Stored items:
◆ ◆ ◆ ◆

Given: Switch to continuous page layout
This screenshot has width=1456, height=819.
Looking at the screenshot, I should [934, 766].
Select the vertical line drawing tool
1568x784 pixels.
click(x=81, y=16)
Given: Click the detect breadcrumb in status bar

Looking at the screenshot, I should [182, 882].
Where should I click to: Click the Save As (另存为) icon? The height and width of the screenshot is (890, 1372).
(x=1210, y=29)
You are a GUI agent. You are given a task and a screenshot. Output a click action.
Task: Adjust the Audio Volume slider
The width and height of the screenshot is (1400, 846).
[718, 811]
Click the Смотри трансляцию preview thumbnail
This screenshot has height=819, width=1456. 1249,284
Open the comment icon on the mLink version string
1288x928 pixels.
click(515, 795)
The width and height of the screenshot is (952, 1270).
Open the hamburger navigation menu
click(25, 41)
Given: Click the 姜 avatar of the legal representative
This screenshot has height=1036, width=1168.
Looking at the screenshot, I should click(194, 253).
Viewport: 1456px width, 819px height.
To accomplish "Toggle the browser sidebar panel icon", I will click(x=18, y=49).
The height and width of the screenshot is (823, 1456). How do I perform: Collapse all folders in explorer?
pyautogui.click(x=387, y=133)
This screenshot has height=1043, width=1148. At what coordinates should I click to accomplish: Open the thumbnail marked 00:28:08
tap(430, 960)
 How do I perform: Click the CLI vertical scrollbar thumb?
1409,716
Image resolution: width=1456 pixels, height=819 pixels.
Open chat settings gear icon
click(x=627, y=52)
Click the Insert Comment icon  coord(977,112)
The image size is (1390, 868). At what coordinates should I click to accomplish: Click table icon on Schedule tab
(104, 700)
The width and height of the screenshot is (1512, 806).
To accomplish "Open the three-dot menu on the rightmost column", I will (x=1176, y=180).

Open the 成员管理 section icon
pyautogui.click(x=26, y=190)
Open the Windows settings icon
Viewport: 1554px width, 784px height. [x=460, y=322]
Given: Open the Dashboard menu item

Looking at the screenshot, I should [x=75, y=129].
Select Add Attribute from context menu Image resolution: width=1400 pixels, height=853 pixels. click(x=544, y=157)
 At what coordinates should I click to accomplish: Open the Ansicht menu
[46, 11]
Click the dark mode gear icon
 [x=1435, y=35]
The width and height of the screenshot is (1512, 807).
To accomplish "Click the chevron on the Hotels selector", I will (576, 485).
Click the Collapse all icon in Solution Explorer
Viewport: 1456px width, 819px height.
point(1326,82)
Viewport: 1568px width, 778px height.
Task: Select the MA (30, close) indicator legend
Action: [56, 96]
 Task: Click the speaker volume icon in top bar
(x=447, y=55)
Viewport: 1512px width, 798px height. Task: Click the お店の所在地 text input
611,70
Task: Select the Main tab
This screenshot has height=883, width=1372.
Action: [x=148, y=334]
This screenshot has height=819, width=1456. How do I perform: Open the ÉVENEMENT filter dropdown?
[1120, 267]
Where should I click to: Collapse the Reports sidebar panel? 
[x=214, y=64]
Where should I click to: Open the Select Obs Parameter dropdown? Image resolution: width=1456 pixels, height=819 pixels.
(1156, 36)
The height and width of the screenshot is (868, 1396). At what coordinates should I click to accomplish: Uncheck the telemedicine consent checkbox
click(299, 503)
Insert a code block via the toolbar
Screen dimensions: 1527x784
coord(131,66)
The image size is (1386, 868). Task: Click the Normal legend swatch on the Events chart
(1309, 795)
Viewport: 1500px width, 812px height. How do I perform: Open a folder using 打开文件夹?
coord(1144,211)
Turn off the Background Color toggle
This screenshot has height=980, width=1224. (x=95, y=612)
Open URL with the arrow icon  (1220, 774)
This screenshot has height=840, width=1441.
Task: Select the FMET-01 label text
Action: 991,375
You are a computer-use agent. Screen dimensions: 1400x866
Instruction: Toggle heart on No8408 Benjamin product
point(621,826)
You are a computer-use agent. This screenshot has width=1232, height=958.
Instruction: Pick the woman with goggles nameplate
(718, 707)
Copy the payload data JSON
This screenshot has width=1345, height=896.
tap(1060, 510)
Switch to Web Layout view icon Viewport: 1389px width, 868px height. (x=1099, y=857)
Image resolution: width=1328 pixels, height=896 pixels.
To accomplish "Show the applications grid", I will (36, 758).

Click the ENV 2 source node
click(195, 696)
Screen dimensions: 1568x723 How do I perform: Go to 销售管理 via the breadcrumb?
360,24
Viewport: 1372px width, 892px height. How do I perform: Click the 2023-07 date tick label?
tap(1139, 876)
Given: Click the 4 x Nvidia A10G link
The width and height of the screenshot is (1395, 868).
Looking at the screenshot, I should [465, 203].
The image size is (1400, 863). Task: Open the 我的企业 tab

◆ ◆ ◆ ◆

Figure out the number of lines above in which the string "computer" appears. Only the number should be given.

◆ **ANSWER FOR THIS EXERCISE**: 2